** START Supplied material **
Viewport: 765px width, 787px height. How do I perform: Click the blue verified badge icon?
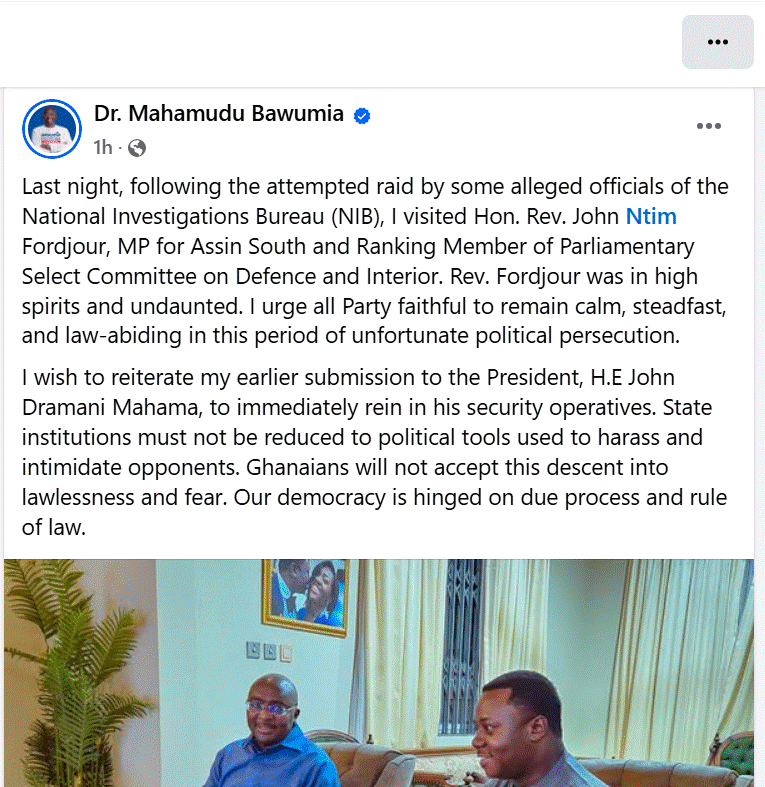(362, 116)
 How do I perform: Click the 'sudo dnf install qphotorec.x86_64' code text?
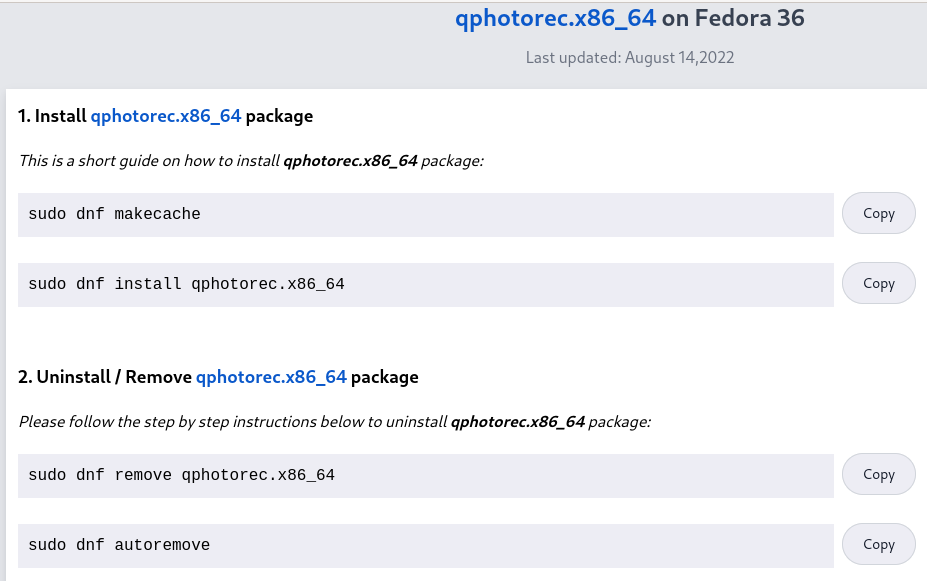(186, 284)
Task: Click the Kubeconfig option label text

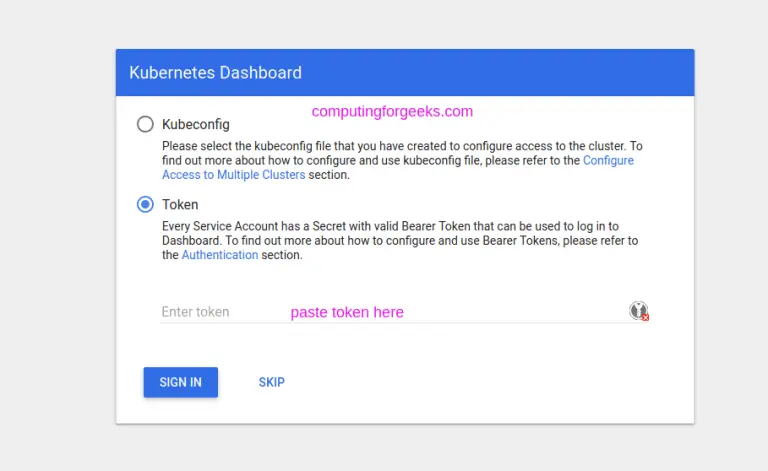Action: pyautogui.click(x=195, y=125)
** END Supplied material **
** START Supplied material **
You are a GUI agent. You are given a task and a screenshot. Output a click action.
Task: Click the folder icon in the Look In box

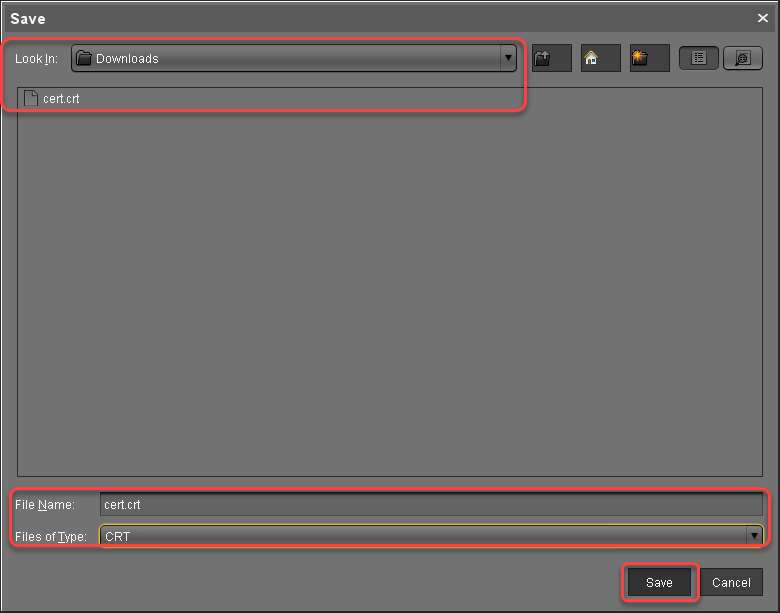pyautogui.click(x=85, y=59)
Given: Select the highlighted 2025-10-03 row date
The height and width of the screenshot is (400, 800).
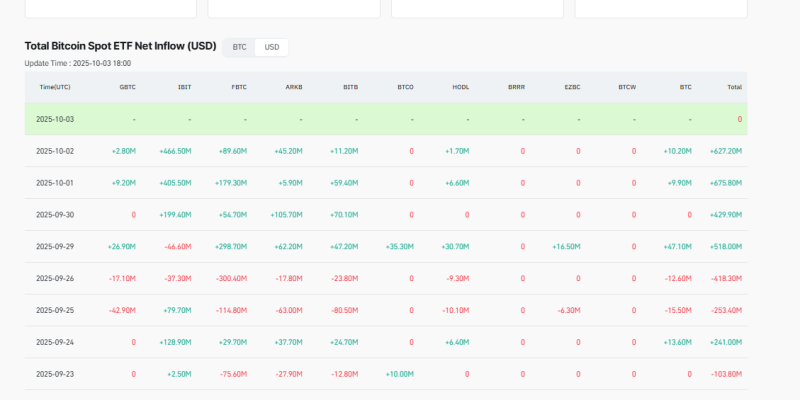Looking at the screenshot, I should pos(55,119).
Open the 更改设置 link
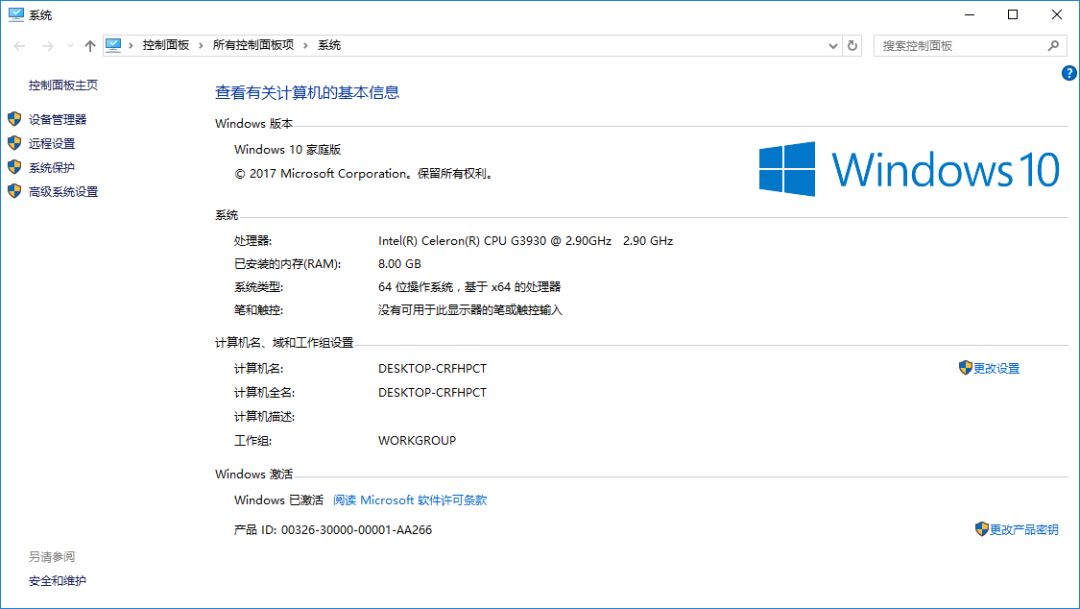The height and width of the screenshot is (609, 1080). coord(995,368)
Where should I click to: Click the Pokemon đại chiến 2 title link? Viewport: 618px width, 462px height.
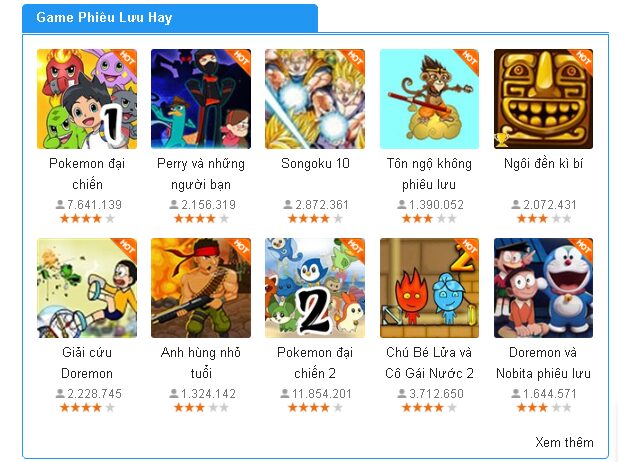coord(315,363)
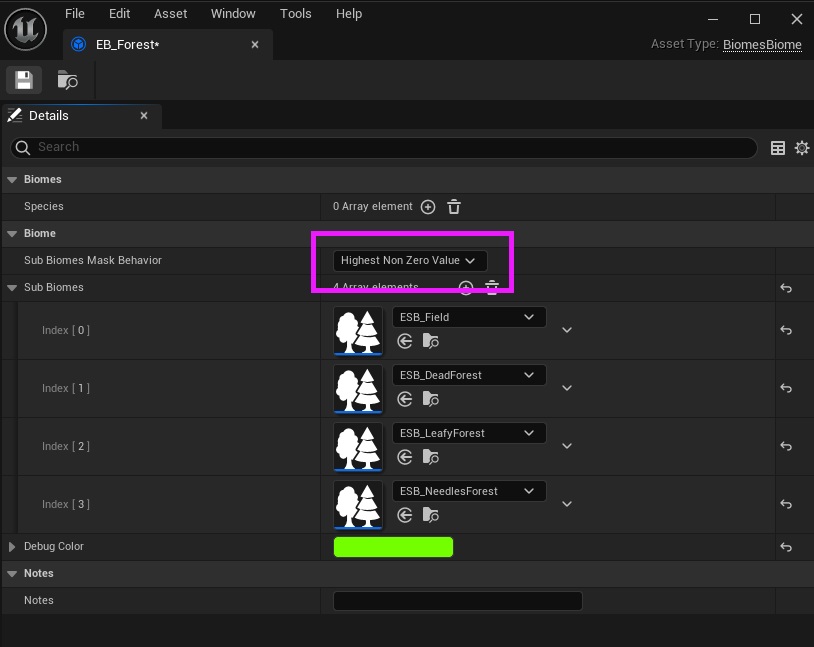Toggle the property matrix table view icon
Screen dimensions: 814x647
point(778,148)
** END Supplied material **
**Goal:**
Rewrite the records from the line containing "Where should I" up to and including the line containing "point(778,148)", changing "title link" to "heading link" and leaving everything else as it stands. Give only those lines, without the pictures.

**Final answer:**
Where should I click to: Click the Pokemon đại chiến 2 heading link? Viewport: 618px width, 462px height.
coord(315,363)
Toggle the property matrix table view icon
Screen dimensions: 814x647
point(778,148)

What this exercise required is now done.